_Instructions for the task_.
Word for word, copy all of the entries.

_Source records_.
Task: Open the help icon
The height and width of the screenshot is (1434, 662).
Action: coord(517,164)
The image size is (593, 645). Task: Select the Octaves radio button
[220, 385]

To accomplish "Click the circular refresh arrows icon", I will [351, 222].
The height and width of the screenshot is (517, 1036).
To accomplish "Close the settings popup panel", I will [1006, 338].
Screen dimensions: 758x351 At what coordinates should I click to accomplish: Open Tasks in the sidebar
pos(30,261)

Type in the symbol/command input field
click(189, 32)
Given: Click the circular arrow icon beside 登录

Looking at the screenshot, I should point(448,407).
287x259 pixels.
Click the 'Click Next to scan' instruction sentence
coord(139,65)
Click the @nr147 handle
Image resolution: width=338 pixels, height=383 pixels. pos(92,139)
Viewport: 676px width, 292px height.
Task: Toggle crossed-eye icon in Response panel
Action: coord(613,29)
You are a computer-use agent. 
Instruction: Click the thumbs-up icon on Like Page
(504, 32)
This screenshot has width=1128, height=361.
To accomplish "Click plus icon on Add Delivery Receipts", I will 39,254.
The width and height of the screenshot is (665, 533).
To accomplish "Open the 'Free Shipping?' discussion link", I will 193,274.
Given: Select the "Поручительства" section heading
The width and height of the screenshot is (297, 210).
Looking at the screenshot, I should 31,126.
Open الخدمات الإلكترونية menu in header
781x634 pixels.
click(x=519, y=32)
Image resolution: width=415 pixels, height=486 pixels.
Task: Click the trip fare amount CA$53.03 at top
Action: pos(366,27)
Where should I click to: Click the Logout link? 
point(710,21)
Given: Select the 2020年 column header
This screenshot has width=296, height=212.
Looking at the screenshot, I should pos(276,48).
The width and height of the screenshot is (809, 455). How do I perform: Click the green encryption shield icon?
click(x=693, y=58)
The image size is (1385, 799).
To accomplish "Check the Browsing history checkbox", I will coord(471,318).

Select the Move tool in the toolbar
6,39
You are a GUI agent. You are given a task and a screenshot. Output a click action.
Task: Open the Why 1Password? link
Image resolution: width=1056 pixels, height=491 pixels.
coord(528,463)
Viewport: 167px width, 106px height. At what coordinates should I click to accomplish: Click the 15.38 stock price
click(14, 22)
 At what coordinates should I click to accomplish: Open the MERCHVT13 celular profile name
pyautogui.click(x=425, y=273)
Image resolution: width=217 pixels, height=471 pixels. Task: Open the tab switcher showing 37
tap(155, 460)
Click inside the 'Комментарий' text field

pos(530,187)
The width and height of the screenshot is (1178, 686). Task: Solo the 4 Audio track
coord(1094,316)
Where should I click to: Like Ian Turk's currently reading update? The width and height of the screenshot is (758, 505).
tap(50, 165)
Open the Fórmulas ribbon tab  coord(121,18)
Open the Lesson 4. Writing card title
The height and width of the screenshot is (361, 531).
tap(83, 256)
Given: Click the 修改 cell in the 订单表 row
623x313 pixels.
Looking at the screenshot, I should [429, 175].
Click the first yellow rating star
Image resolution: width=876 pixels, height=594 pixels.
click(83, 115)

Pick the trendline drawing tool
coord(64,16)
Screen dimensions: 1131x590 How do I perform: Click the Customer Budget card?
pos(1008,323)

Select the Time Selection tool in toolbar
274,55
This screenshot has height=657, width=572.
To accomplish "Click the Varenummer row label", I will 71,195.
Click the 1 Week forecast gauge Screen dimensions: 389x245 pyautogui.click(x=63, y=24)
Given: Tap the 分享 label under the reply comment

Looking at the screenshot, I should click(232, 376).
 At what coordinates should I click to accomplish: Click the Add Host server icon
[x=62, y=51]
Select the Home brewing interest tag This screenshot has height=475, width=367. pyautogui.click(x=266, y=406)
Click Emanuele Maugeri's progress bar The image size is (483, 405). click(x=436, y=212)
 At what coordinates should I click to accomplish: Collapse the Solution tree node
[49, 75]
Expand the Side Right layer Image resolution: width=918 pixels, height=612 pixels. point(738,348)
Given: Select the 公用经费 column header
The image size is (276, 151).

_Expected answer_.
Task: Open the help icon
The height and width of the screenshot is (1434, 662).
Action: coord(517,164)
The image size is (593, 645). Task: Select the Octaves radio button
[220, 385]

To accomplish "Click the circular refresh arrows icon", I will [351, 222].
The height and width of the screenshot is (517, 1036).
To accomplish "Close the settings popup panel", I will [1006, 338].
Screen dimensions: 758x351 At what coordinates should I click to accomplish: Open Tasks in the sidebar
pos(30,261)

Type in the symbol/command input field
click(189, 32)
Given: Click the circular arrow icon beside 登录

Looking at the screenshot, I should point(448,407).
287x259 pixels.
Click the 'Click Next to scan' instruction sentence
coord(139,65)
Click the @nr147 handle
Image resolution: width=338 pixels, height=383 pixels. pos(92,139)
Viewport: 676px width, 292px height.
Task: Toggle crossed-eye icon in Response panel
Action: coord(613,29)
You are a computer-use agent. 
Instruction: Click the thumbs-up icon on Like Page
(504, 32)
This screenshot has width=1128, height=361.
To accomplish "Click plus icon on Add Delivery Receipts", I will 39,254.
The width and height of the screenshot is (665, 533).
To accomplish "Open the 'Free Shipping?' discussion link", I will 193,274.
Given: Select the "Поручительства" section heading
The width and height of the screenshot is (297, 210).
Looking at the screenshot, I should 31,126.
Open الخدمات الإلكترونية menu in header
781x634 pixels.
click(x=519, y=32)
Image resolution: width=415 pixels, height=486 pixels.
Task: Click the trip fare amount CA$53.03 at top
Action: pos(366,27)
Where should I click to: Click the Logout link? 
point(710,21)
Given: Select the 2020年 column header
This screenshot has width=296, height=212.
Looking at the screenshot, I should pos(276,48).
The width and height of the screenshot is (809, 455). How do I perform: Click the green encryption shield icon?
click(x=693, y=58)
The image size is (1385, 799).
To accomplish "Check the Browsing history checkbox", I will coord(471,318).

Select the Move tool in the toolbar
6,39
You are a GUI agent. You are given a task and a screenshot. Output a click action.
Task: Open the Why 1Password? link
Image resolution: width=1056 pixels, height=491 pixels.
coord(528,463)
Viewport: 167px width, 106px height. At what coordinates should I click to accomplish: Click the 15.38 stock price
click(14, 22)
 At what coordinates should I click to accomplish: Open the MERCHVT13 celular profile name
pyautogui.click(x=425, y=273)
Image resolution: width=217 pixels, height=471 pixels. Task: Open the tab switcher showing 37
tap(155, 460)
Click inside the 'Комментарий' text field

pos(530,187)
The width and height of the screenshot is (1178, 686). Task: Solo the 4 Audio track
coord(1094,316)
Where should I click to: Like Ian Turk's currently reading update? The width and height of the screenshot is (758, 505).
tap(50, 165)
Open the Fórmulas ribbon tab  coord(121,18)
Open the Lesson 4. Writing card title
The height and width of the screenshot is (361, 531).
tap(83, 256)
Given: Click the 修改 cell in the 订单表 row
623x313 pixels.
Looking at the screenshot, I should [429, 175].
Click the first yellow rating star
Image resolution: width=876 pixels, height=594 pixels.
click(83, 115)

Pick the trendline drawing tool
coord(64,16)
Screen dimensions: 1131x590 How do I perform: Click the Customer Budget card?
pos(1008,323)

Select the Time Selection tool in toolbar
274,55
This screenshot has height=657, width=572.
To accomplish "Click the Varenummer row label", I will 71,195.
Click the 1 Week forecast gauge Screen dimensions: 389x245 pyautogui.click(x=63, y=24)
Given: Tap the 分享 label under the reply comment

Looking at the screenshot, I should click(232, 376).
 At what coordinates should I click to accomplish: Click the Add Host server icon
[x=62, y=51]
Select the Home brewing interest tag This screenshot has height=475, width=367. pyautogui.click(x=266, y=406)
Click Emanuele Maugeri's progress bar The image size is (483, 405). click(x=436, y=212)
 At what coordinates should I click to accomplish: Collapse the Solution tree node
[49, 75]
Expand the Side Right layer Image resolution: width=918 pixels, height=612 pixels. point(738,348)
Given: Select the 公用经费 column header
The image size is (276, 151).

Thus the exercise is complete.